If you discover a security vulnerability in MoniGo, please report it responsibly:

1. Do not open a public GitHub issue
2. Email iyashjayesh@gmail.com with:
   • Description of the vulnerability
   • Steps to reproduce
   • Potential impact
   • Suggested fix (if any)

You should receive a response within 48 hours. We will work with you to understand the issue and coordinate disclosure.

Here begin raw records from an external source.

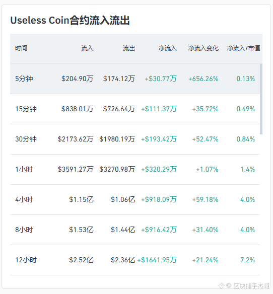Image resolution: width=273 pixels, height=294 pixels.
Task: Click the +$1641.95万 net inflow value
Action: pyautogui.click(x=157, y=260)

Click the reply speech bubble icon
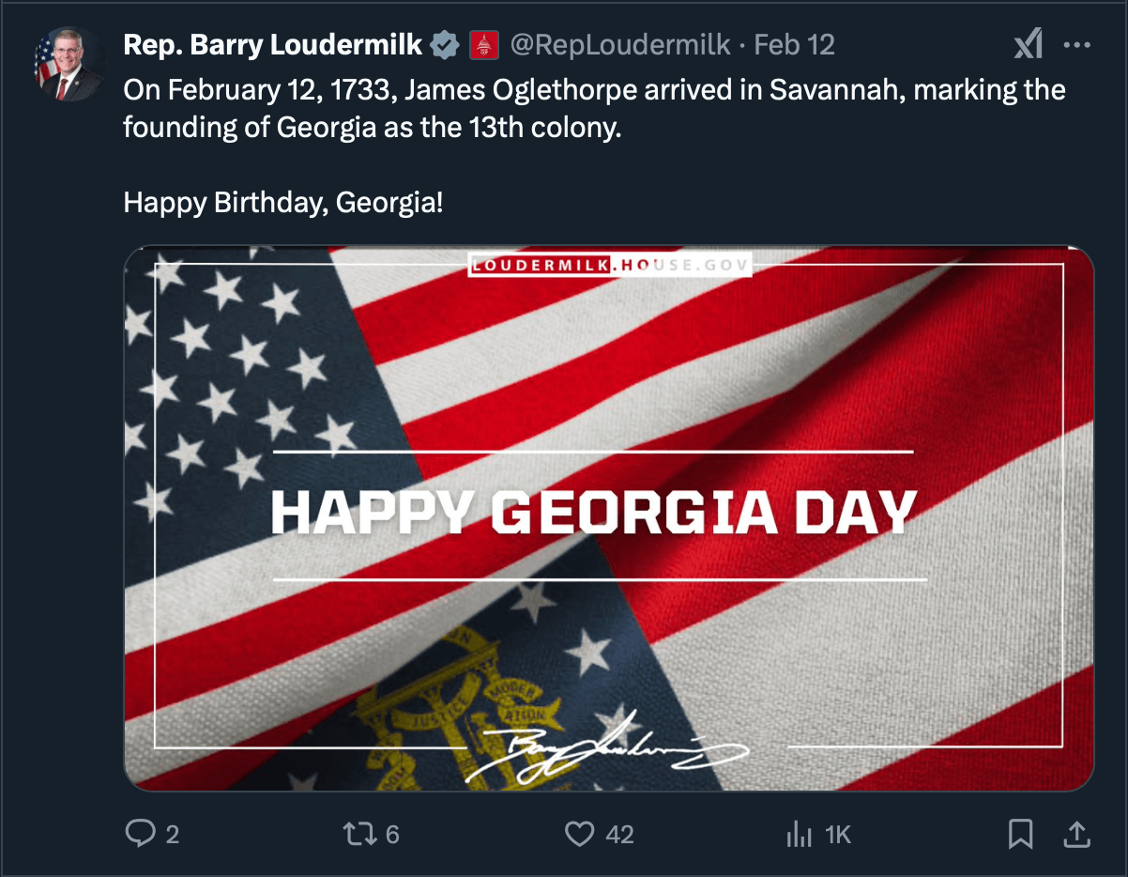tap(139, 833)
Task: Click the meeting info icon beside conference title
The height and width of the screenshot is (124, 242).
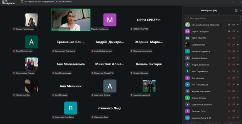Action: (x=22, y=2)
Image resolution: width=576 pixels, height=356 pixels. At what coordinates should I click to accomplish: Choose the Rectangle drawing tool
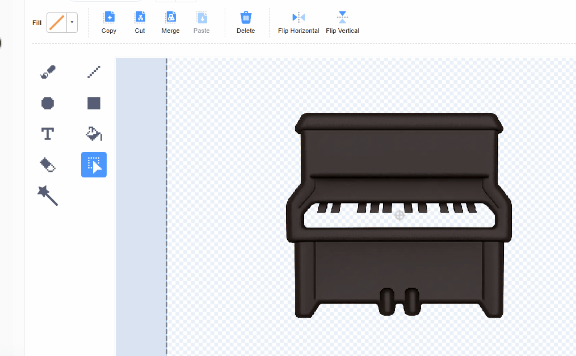pos(94,103)
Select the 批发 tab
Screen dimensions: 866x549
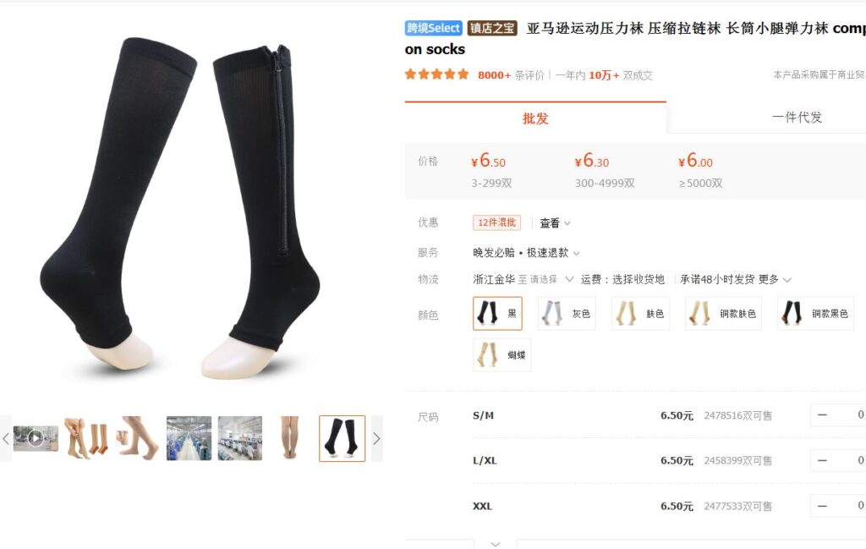click(535, 118)
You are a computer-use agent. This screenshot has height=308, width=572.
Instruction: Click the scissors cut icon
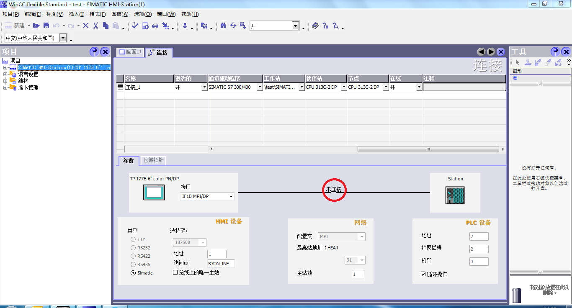tap(95, 26)
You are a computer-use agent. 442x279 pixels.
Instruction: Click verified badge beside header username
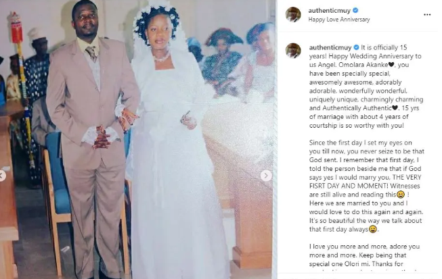coord(355,10)
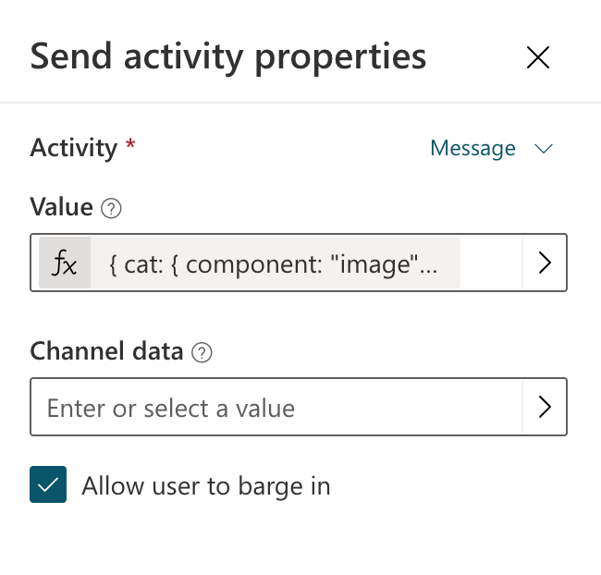Focus the Channel data input field
The width and height of the screenshot is (601, 575).
(x=276, y=407)
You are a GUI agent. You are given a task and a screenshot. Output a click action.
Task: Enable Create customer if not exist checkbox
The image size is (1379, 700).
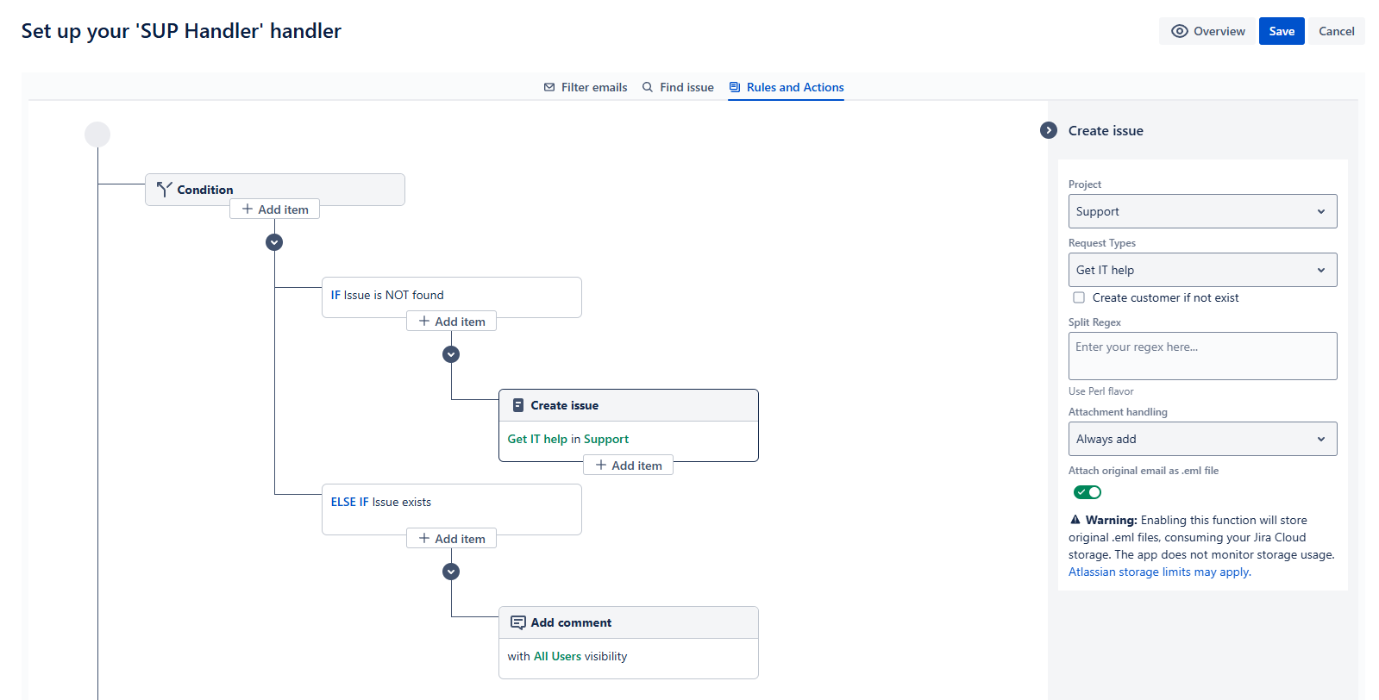click(x=1079, y=297)
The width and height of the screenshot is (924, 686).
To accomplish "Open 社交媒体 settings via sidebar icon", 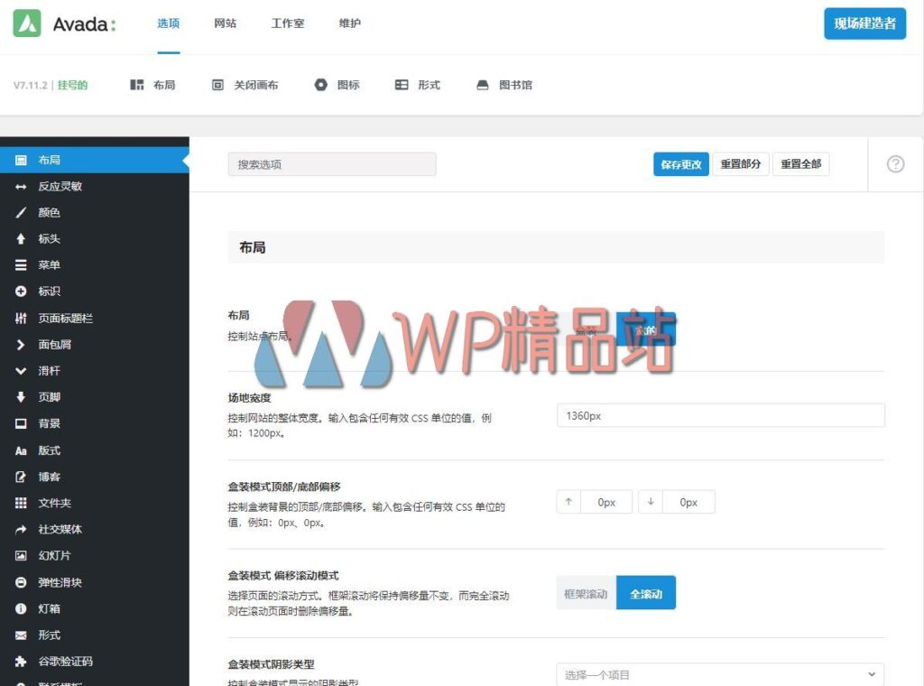I will coord(21,529).
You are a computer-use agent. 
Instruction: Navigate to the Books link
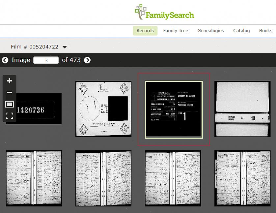point(265,31)
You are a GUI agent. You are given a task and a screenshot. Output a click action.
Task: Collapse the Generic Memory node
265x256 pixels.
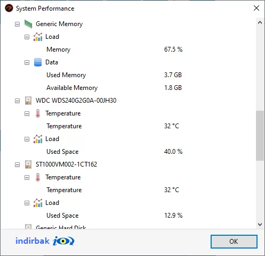[17, 24]
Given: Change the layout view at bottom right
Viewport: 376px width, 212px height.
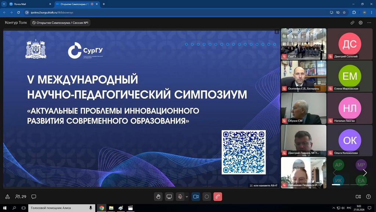Looking at the screenshot, I should coord(358,197).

MoniGo exposes a dashboard and API endpoints. When deploying in production:

• Always use HTTPS - MoniGo does not enforce TLS; deploy behind a TLS-terminating reverse proxy
• Enable authentication - Use BasicAuthMiddleware, APIKeyMiddleware, or a custom AuthFunction
• Restrict network access - Bind the dashboard to internal interfaces or use IPWhitelistMiddleware
• Trusted proxy requirement - X-Forwarded-For headers are trusted by default; only deploy behind a trusted reverse proxy when using IP-based access control
• OTel transport - The OTel exporter defaults to insecure gRPC; configure TLS for production collectors

• The ViewFunctionMetrics endpoint executes go tool pprof with user-provided function names. While exec.Command does not invoke a shell, function names should be validated against known traced functions.
• Rate limiting is per-process, in-memory only. It does not provide distributed rate limiting.